Inner is a generalization of Dot, and Dot has specific behavior for vectors, matrices and tensors:

{a, b, c} . {x[1, 2], x[3, 4], x[5, 6]}

{a, b, c} . {{1, 2}, {3, 4}, {5, 6}}

a x[1, 2] + b x[3, 4] + c x[5, 6]

{a + 3 b + 5 c, 2 a + 4 b + 6 c}


When Inner detects a complete tensor it changes behavior in a similar fashion.
Likewise the second and third arguments of Inner are order-dependent like the arguments of Dot.

Just as x was used in Dot above, one can use an arbitrary head to "shield" the tensor depth from Inner.

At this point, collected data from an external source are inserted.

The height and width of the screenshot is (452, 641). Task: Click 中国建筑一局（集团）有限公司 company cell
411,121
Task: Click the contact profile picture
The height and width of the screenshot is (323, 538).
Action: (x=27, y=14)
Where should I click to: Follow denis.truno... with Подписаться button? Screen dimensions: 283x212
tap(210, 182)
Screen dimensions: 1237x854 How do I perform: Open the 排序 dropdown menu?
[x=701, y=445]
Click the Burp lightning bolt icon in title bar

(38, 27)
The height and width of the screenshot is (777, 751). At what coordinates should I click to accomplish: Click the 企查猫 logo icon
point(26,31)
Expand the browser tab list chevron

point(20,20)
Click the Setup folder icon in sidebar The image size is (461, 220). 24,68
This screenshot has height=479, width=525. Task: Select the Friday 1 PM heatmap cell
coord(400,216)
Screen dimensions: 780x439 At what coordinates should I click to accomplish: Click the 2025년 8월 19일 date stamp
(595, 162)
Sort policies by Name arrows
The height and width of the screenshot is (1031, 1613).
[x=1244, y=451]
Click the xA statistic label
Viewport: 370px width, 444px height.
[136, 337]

Unevaluated is a nice choice in this case because it will be automatically stripped by &.

list1 = {q, r, s};
list2 = {{a, 2}, {b, 3}, {c, 1}};

Inner[{#1, #2} &, list1, Unevaluated /@ list2, List]

{{q, {a, 2}}, {r, {b, 3}}, {s, {c, 1}}}


Another option would be:

Inner[{#, #2[[1]]} &, list1, "" /@ list2, List]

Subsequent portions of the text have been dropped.